TASK DIRECTIONS ::
With the pictures set aside, return the lines below exactly, beginning at the first and ending at the line containing "This screenshot has height=211, width=464.".

Screenshot grounding data:
-- Opening Marker --
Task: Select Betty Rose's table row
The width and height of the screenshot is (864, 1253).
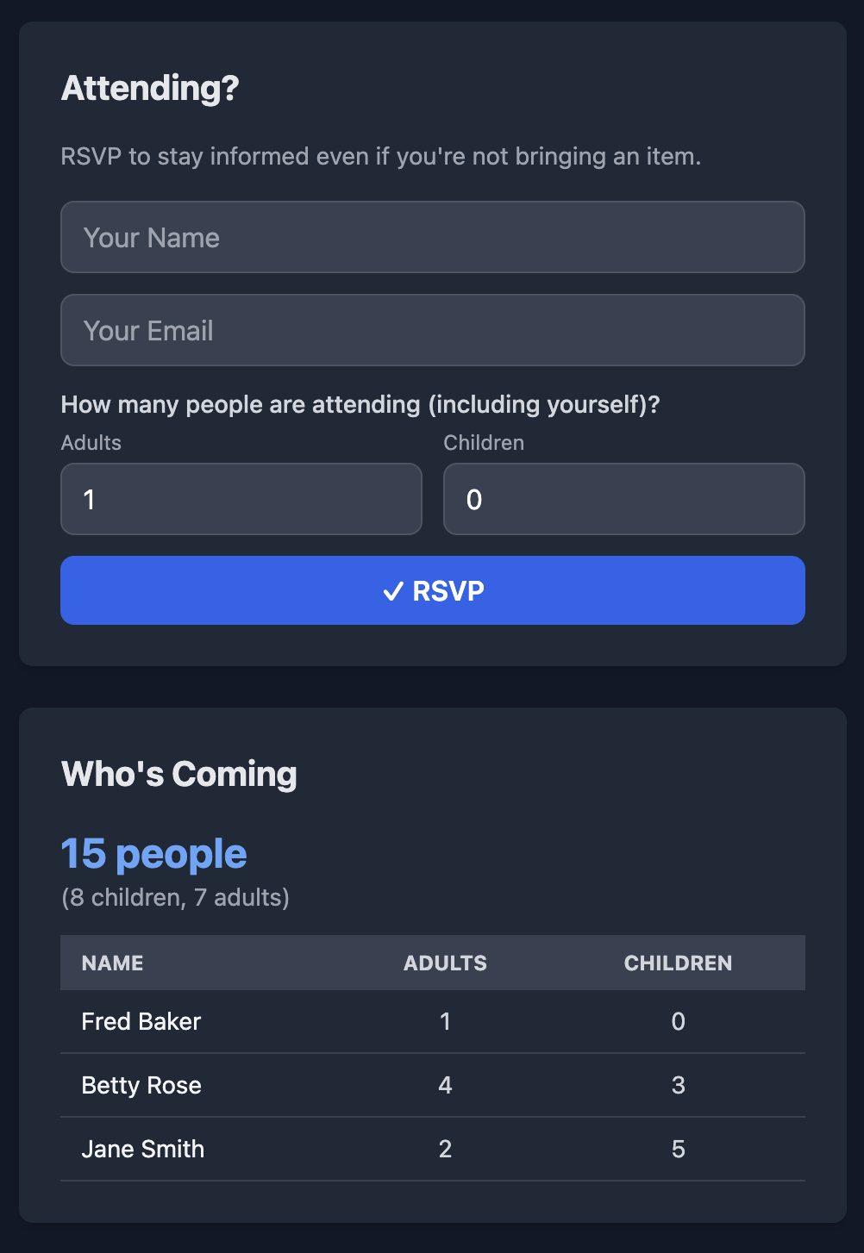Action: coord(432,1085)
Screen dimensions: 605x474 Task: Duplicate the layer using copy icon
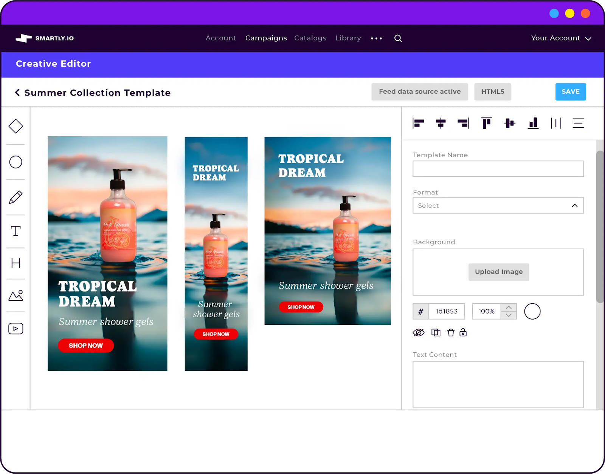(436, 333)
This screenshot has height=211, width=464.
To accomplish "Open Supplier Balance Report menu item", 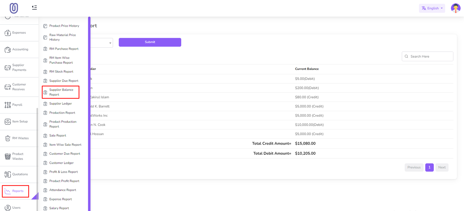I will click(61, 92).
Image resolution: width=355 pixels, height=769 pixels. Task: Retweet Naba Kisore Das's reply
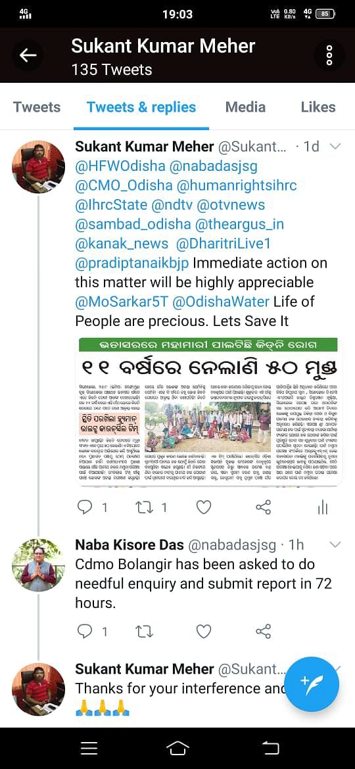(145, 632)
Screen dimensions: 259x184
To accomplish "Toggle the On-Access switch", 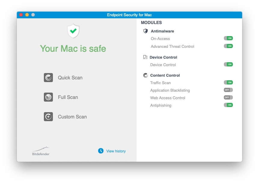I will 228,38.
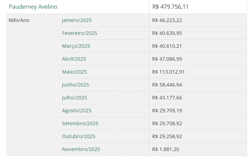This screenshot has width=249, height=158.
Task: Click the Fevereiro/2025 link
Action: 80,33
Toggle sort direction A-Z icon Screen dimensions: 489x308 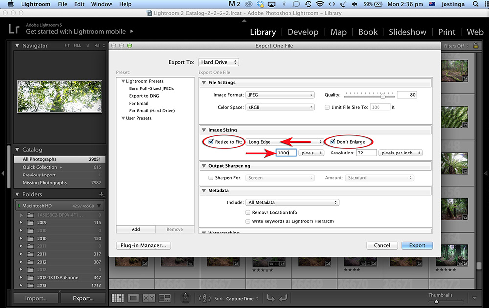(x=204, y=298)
-- Closing Marker --
ANSWER SPACE ::
Task: Select Betty Rose's table row
The width and height of the screenshot is (864, 1253).
Action: coord(432,1085)
Screen dimensions: 605x474 Task: Duplicate the layer using copy icon
(436, 333)
This screenshot has height=211, width=464.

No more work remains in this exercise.